Looking for the perfect hearty meal? Martha Stewart has given the perfect recipe for a filling Beef Bourguignon. The total preparation and cooking time takes about 3 hours and 15 minutes. But the preparation itself only takes 40 minutes. This meal will serve about 8 people, which is perfect for larger families or dinner parties.
- 3 pounds of boneless beef rump roast. They need to be cut into 1-inch pieces
- 8 ounces of button mushrooms. They need to be trimmed and quartered if they are too large
- 4 carrots, cut and peeled into 1-inch pieces
- 10 ounces of pearl onions. They need to be peeled
- 5 strips of bacon. It needs to be cut into ½ inch pieces
- 2 cups of low-sodium chicken broth
- 3 tablespoons of olive oil
- 2 tablespoons of all-purpose flour
- 1 tablespoon of butter, cut up
- 1 tablespoon of tomato paste
- 1 garlic clove. It needs to be smashed and peeled
- 1 bay leaf
- Ground pepper
- Coarse salt
- 3 cups of dry red cooking wine
- A large dutch oven
- Or a heavy pot with a lid
- Two plates
The first step to this delicious beef bourguignon is to preheat the oven to 350 degrees. Take the large dutch oven or pot and place the 2 tablespoons of olive oil in. Turn the burner on to medium-high heat. Once the oil is slightly heated, add the mushrooms to the pot. They need to be browned, which will take about 10 minutes. Once the mushrooms are done, take them out of the pot and place them onto the plate.
The next step is to season the beef. Use the salt and pepper to generously season the meat. Once you are done, add 1 tablespoon of oil to the pot that you cooked mushrooms in. Begin to brown the beef, doing it in batches. It will take about 2 to 3 minutes each batch. If the oil starts to run out add up to 1 tablespoon of oil per batch. Make sure to watch the pot to know when to add the oil.

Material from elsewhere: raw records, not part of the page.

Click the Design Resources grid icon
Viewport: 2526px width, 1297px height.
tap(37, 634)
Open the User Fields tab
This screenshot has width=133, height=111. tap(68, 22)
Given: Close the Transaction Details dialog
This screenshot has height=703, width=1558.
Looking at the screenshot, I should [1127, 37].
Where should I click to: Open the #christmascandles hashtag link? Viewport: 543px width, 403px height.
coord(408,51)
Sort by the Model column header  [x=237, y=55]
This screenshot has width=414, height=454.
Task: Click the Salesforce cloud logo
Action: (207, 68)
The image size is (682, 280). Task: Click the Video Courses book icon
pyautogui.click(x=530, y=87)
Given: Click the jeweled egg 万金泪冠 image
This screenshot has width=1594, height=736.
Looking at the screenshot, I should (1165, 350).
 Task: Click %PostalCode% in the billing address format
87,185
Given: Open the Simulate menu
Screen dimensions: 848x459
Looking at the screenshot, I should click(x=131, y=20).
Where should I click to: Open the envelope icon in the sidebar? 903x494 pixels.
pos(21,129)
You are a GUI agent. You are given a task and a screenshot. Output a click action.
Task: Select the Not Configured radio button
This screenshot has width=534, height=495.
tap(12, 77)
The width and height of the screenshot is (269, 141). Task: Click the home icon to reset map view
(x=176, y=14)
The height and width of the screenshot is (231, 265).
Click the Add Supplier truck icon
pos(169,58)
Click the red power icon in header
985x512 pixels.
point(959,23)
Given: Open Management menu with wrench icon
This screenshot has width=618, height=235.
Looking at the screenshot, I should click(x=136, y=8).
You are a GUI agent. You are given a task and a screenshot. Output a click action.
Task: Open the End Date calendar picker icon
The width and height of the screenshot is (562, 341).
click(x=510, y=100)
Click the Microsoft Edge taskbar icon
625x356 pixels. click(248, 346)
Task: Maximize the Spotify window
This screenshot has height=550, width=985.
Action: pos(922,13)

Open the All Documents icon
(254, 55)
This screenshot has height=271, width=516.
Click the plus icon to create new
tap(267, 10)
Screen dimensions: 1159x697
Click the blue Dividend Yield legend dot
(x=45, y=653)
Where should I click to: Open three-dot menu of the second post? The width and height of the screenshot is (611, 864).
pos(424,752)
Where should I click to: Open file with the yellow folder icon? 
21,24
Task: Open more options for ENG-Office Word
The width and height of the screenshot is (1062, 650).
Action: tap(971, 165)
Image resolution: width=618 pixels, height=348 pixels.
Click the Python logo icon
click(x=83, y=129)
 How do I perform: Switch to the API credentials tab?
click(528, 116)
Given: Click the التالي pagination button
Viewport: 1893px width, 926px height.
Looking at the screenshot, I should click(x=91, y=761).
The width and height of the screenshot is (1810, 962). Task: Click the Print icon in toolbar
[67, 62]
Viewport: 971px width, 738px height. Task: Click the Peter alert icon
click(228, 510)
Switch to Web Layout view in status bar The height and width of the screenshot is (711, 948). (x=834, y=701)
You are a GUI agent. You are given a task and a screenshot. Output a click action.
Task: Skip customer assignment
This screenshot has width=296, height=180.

Once the beef is done cooking transfer it to the other plate. Save 1 tablespoon of fat in the pot and pour the rest of it out. This is when the bacon needs to be cooked. Add the bacon to the pot and cook for about 5 minutes or until the bacon is browned.
The tomato paste needs to be added next. Stir the bacon and tomato paste for about 30 seconds and then add the flour. Also stirring for 30 seconds to cook. Take the plate of beef and add it back to the pot. Add the wine, bay leaf, garlic, and broth. Bring the pot to a boil. Place the top on top of the pot and place the pot into the oven. This should be cooked for 1 ½ hours. Once the timer goes off, add the carrots and onions.
Continue to cook for another hour to an hour and a half (until the meat is tender). 15 minutes before the time is done, add the mushrooms to the pot. Once it is done cooking, remove the pot from the oven and stir the butter into the stew. Top it with parsley, serve and enjoy a delicious bowl of beef bourguignon.